#### Aim of the exercise
Once the line containing "Instruction: Click the 'USB" is located, output it and every line after it through the end of the records, exactly as written and nothing else.

#### Data excerpts
══════════
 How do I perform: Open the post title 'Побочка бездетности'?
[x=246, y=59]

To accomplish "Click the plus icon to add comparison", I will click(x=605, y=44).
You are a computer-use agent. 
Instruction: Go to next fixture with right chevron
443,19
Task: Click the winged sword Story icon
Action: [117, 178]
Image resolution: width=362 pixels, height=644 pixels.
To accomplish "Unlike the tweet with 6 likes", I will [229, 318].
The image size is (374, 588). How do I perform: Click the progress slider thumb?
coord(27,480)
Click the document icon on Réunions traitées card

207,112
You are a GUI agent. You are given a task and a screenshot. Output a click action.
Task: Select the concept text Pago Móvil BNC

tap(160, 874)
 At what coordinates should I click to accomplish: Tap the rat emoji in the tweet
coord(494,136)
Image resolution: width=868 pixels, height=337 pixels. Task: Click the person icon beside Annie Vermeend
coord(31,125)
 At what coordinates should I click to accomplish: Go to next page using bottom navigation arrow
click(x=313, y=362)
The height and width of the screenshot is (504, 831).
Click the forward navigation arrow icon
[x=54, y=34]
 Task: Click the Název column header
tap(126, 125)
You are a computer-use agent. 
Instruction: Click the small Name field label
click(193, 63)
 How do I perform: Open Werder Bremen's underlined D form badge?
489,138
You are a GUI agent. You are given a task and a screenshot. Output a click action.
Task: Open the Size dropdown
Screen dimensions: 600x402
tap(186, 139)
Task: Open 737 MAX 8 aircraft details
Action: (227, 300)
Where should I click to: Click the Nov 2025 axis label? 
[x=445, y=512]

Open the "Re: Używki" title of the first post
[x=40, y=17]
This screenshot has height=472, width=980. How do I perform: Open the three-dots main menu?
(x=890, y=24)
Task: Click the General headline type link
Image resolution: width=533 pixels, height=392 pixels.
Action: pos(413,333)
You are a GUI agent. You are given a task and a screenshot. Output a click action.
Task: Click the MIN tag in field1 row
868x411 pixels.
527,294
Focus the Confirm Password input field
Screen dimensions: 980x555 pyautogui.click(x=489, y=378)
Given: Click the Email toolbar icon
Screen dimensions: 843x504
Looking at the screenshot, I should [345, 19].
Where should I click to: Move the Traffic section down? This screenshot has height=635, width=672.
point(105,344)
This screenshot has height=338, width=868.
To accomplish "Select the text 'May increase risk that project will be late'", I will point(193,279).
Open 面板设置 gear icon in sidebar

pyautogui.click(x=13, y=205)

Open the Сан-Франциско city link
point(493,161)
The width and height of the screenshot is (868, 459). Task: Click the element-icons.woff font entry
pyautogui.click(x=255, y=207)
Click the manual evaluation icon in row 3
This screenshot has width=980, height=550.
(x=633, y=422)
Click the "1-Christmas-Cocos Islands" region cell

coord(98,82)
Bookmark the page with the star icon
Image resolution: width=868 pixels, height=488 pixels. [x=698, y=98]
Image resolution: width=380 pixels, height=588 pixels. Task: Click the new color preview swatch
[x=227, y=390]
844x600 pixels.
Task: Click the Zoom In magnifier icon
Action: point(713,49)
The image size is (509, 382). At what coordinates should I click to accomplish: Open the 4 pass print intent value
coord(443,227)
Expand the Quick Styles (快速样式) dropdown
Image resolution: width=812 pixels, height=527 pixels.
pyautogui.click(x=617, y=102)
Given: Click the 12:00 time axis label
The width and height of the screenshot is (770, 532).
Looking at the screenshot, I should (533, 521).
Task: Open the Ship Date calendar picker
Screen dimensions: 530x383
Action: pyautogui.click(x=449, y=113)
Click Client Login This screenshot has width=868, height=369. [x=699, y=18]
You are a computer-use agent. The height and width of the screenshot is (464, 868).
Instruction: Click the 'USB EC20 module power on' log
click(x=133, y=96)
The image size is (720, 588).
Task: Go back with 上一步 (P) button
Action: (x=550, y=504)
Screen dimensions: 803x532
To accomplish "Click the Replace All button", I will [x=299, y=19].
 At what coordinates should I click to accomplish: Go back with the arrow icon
══════════
#### Exercise answer
Instruction: Click the 'USB EC20 module power on' log
click(x=133, y=96)
The image size is (720, 588).
Task: Go back with 上一步 (P) button
Action: (x=550, y=504)
Screen dimensions: 803x532
To accomplish "Click the Replace All button", I will [x=299, y=19].
 At what coordinates should I click to accomplish: Go back with the arrow icon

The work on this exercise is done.